Froschkönig … äh… Krötenprinz

Heute Mittag kam unser Großer mit strahlenden Augen, einen weißen Plastikbecher vorsichtig vor sich her tragend, von seiner Ferienbetreuung. Aus einem nahe gelegenen Waldspielplatz, der z.Zt. berühmt berüchtig für seine Krötenpopulation ist, hatte er sich eben ein solches winzig kleines und, zugegebenermaßen niedliches, Exemplar mitgebracht. Seine Absicht war eindeutig: dieses kleine Amphibium sollte den Grundstock seines Terrariums bilden. Tiefe Traurigkeit machte sich in den eben noch so glücklichen Augen meines Jungen breit (Schande über mich!), als ich ihn erklärte, dass ein „wildes“ Tier nicht geschaffen für eine Leben zwischen gläserenen Wänden ist und aus diesem Grund möglichst schnell wieder in die Freiheit entlassen werden muss.
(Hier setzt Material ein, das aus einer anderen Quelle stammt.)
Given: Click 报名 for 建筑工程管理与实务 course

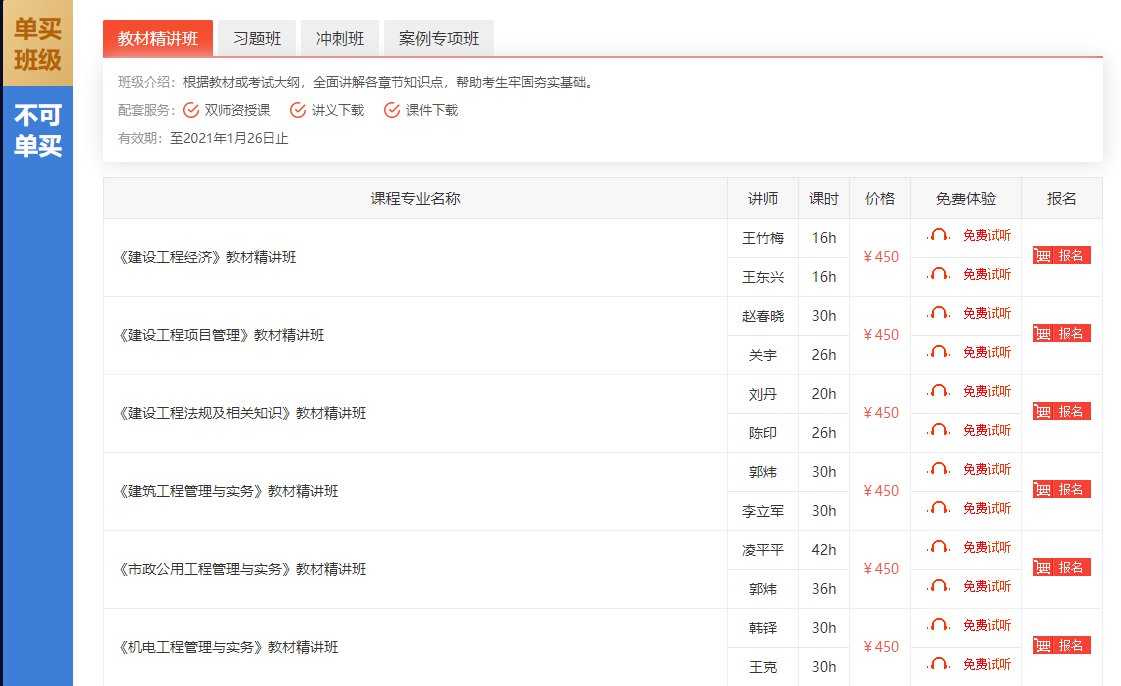Looking at the screenshot, I should pyautogui.click(x=1071, y=490).
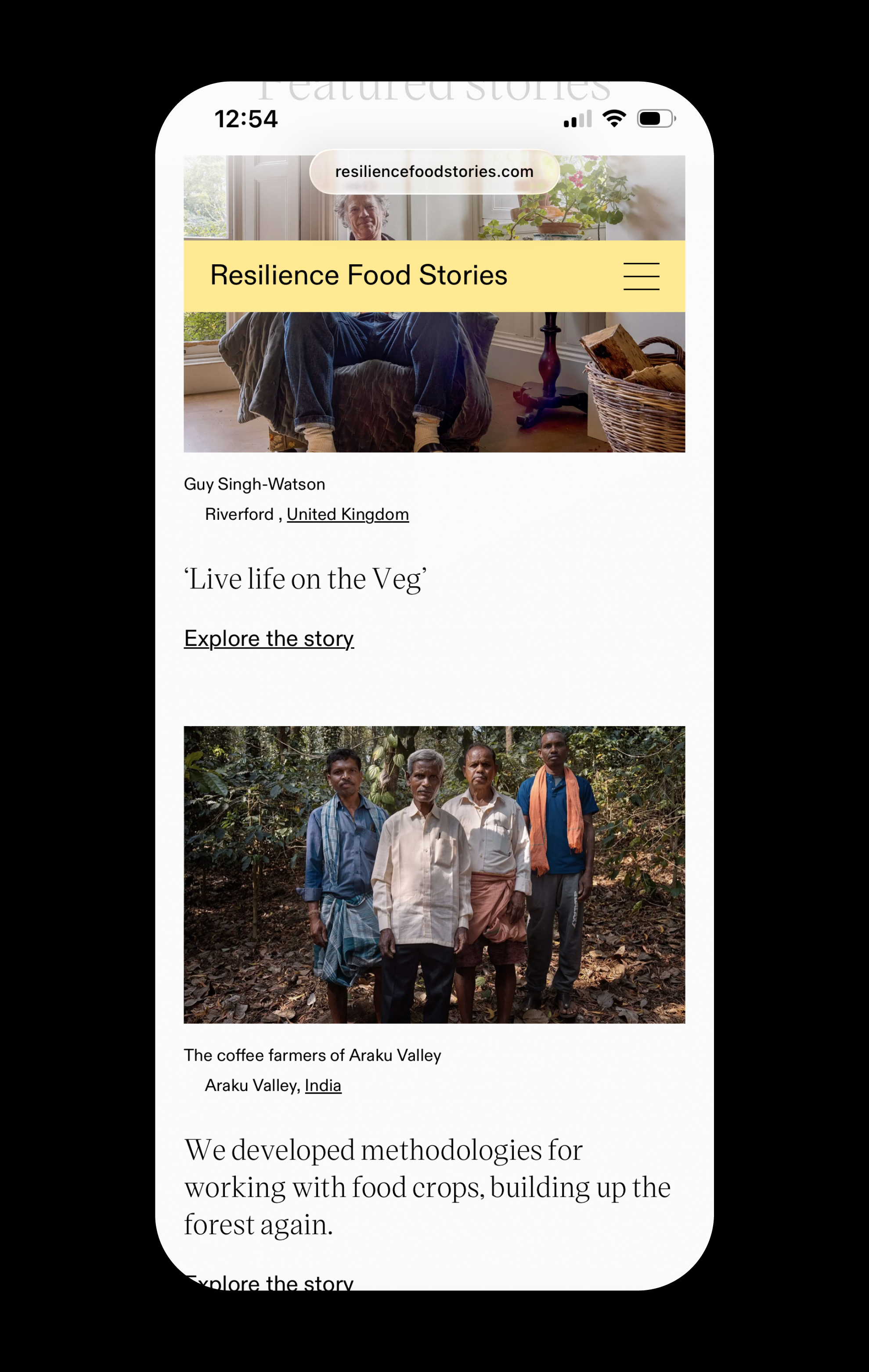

Er tat mir schon sehr leid, wie er da so stand, „Froschlein“ (obwohl Dank der bereits erkenntbaren kleinen Warzen – schüttel – als Kröte zu identifizieren) sei doch sein Freund und ohne ihn in der weiten Welt verloren.  Zum Glück siegte die Einsicht und „Fröschlein“ (warum nicht gleich Künwalda?) durfte in unseren Garten entfleuchen, wird jetzt zwar eifrigst gesucht und gerufen ( 🙂 , übrigens dann doch in „Lucky“ umbenannt). Hoffentlich kommt in ein paar Wochen keine Riesenkröte vorbei oder, was noch viel schlimmer wäre; eine unserer Katzen bringt legt uns ein ehemals hüpfendes Etwas als Präsent vor die Tür.